Forse però la cosa più fragile in questo momento è la natura. L’emergenza sanitaria ha messo da parte - speriamo solo per un po’ - quella climatica, almeno nel dibattito internazionale. Lei è molto sensibile a questi temi.

«Direi che sono molto preoccupata. Vivendo in campagna (Perrin e Lelouch si dividono tra Parigi e il piccolo borgo in Normandia dove sono adesso, ndr.) colgo segnali allarmanti. Per esempio, c’è una parte della Francia dove l’acqua scarseggia da tempo. Penso ai fenomeni atmosferici, sempre più frequenti e violenti. Penso al disinteresse di molti potenti nel mondo. Penso che solo una persona, adesso, possa fare davvero qualcosa e questa persona abita nel vostro Paese».

E chi è?

«Papa Francesco. Bergoglio è un uomo straordinario: solo lui potrebbe, attraverso la religione, radunare i potenti del mondo e convincerli che l’emergenza climatica è urgente. Oggi l’umanità intera, che siano gli Usa, l’Europa, la Cina, deve salvare la natura. Questa dev’essere l’urgenza di tutti».

Come sta passando questa seconda ondata e il confinamento?

«Certamente da privilegiata: in campagna, con mio marito, scrivendo e avendo la possibilità di sentire tutti i giorni i miei genitori e mio figlio. Ho finito di scrivere il prossimo romanzo (che uscirà anche in Italia per e/o si spera in primavera, ndr ). Ho letto molto, per esempio l’ultimo di Carlos Ruiz Zafón. Ho curato l’orto e il giardino, ho provato a cucinare. Penso però a tutti quelli che sono costretti a lavorare in presenza, magari in contesti poco sicuri e, soprattutto, me lo lasci dire, ho pensato a tutti i lavoratori e alle lavoratrici del mondo dello spettacolo, messi seriamente in difficoltà dalla pandemia. Poi, certo, ho visto qualche insensatezza in giro».

Per esempio?

«Per esempio da qualche parte si possono acquistare alcune cose ma altre, come i libri, sono protette da un velo di plastica e con il divieto di acquisto. Mi pare assurdo».

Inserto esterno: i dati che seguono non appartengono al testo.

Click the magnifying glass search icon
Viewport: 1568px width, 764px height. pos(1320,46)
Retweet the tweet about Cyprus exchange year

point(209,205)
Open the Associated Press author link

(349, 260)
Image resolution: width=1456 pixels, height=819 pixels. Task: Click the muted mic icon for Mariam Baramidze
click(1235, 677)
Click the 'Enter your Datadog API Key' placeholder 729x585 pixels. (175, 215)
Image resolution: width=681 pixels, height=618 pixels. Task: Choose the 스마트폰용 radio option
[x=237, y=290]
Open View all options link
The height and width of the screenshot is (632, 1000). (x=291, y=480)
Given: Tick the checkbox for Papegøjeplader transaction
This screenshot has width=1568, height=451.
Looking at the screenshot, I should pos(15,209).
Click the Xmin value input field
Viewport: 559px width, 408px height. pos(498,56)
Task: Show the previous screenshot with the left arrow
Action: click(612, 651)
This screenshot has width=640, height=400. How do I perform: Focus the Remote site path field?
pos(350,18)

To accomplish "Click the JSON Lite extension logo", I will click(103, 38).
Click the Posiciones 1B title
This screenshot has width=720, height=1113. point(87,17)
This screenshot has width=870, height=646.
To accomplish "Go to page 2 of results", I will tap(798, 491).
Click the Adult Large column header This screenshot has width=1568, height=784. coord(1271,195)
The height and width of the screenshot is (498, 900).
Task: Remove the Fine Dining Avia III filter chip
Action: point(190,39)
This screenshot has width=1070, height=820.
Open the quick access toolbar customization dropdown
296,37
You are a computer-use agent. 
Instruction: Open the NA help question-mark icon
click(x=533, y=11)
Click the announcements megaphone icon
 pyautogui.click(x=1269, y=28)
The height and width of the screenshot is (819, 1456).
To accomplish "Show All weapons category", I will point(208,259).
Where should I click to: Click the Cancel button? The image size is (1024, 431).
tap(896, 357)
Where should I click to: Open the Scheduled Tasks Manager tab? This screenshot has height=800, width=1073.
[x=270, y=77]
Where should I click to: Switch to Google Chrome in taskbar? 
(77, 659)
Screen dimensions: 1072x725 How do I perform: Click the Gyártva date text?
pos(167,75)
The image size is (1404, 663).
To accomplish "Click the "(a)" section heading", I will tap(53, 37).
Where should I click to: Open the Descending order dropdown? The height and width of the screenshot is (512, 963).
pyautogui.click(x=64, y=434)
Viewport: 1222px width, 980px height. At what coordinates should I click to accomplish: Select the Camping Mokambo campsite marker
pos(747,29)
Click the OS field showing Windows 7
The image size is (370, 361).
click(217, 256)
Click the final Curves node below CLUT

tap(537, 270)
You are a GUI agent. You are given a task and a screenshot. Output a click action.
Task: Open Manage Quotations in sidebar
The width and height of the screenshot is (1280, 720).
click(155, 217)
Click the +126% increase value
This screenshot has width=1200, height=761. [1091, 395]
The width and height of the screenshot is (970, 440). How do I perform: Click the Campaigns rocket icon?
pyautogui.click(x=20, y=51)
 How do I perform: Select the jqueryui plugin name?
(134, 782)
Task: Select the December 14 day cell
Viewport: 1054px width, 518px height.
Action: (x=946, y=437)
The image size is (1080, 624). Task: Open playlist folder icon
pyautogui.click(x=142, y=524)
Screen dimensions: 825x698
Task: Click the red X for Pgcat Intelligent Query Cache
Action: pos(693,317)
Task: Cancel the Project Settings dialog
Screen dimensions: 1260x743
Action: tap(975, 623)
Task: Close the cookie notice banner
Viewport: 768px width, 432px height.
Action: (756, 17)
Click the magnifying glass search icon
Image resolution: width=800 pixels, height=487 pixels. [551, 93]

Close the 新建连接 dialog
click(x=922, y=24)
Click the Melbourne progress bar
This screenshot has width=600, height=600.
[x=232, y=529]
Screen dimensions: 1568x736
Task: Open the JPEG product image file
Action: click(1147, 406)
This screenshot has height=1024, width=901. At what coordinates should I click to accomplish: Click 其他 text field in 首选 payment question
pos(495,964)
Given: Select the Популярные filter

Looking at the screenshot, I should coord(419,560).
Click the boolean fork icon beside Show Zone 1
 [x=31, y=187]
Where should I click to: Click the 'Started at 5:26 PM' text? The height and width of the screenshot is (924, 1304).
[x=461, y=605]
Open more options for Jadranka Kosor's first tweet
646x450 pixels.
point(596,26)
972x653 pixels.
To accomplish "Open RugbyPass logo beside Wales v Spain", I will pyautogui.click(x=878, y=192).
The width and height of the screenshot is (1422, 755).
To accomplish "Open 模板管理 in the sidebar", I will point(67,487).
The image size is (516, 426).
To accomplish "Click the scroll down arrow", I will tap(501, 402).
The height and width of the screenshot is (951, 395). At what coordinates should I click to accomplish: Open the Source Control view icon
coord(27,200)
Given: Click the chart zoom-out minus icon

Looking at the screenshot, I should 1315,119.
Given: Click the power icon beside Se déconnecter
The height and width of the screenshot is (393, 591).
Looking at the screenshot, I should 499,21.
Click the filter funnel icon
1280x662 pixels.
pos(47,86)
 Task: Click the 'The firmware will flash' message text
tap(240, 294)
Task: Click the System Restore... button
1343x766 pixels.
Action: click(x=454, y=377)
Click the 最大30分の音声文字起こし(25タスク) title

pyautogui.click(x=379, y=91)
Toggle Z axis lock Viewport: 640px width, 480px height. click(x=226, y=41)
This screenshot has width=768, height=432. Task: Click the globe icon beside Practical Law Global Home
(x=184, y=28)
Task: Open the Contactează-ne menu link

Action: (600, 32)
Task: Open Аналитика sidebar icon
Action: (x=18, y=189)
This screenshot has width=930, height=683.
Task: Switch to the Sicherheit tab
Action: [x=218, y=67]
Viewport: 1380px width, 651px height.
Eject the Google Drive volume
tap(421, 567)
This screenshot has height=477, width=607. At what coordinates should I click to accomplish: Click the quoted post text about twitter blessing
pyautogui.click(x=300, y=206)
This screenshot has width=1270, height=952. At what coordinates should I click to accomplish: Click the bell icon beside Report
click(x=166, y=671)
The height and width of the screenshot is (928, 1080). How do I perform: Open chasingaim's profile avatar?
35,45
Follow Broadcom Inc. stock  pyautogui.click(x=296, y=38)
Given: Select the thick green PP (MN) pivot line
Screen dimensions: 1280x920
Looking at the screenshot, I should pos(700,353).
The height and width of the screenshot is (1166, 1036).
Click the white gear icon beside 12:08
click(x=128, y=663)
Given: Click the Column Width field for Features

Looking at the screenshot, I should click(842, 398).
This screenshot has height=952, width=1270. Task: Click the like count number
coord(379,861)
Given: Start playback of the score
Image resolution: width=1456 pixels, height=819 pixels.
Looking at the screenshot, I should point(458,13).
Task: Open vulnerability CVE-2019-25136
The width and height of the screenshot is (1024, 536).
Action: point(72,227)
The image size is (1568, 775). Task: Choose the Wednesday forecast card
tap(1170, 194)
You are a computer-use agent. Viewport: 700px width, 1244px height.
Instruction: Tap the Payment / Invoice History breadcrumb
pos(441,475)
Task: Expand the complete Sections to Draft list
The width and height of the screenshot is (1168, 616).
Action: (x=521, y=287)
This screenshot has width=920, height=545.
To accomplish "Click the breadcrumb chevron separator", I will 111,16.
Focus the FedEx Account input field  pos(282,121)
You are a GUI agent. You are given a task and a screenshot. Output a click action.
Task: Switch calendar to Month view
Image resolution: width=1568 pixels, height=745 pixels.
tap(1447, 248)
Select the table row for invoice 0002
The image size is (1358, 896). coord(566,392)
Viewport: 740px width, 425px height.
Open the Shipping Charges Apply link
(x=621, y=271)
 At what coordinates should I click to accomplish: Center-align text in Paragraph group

Violette dice: «La mancanza, il dolore, l’impossibilità di sopportare possono far vivere e sentire cose che vanno al di là di ogni immaginazione». Una cosa che in questo anno terribile, in modo più o meno intenso, ha toccato ciascuno di noi. La lezione dei suoi libri è che il dolore non si cancella, ma si vive fino in fondo per purificarsi?

«La fragilità si ostacola riconnettendosi alla terra e penso che uno dei messaggi più forti contenuti nei miei libri siano proprio legati a questo. Violette, per esempio, guarisce dal dolore coltivando le verdure, nutrendosi di esse, accudendo i gatti ma anche quelli che restano, quelli che sopravvivono alla morte. Conservando gli epitaffi e prendendosi cura di chi non ce la fa. Può bastare? Io penso di sì».

Andare avanti, sembra dire a tutti Violette. Che pensa, attraverso le parole di Valérie Perrin: «Sento spesso dire che perdere un figlio è la cosa peggiore che ci sia, ma sento anche dire che ancora peggio è non sapere, che più agghiacciante di una tomba è la faccia di uno scomparso affissa su pali, muri e vetrine o diffusa dai giornali e dalla televisione, foto che invecchiano ma in cui il volto che raffigurano non invecchia mai, che ancora più terribile di un funerale è l’anniversario della scomparsa, il servizio alla televisione, il lancio di palloncini, la marcia bianca e silenziosa».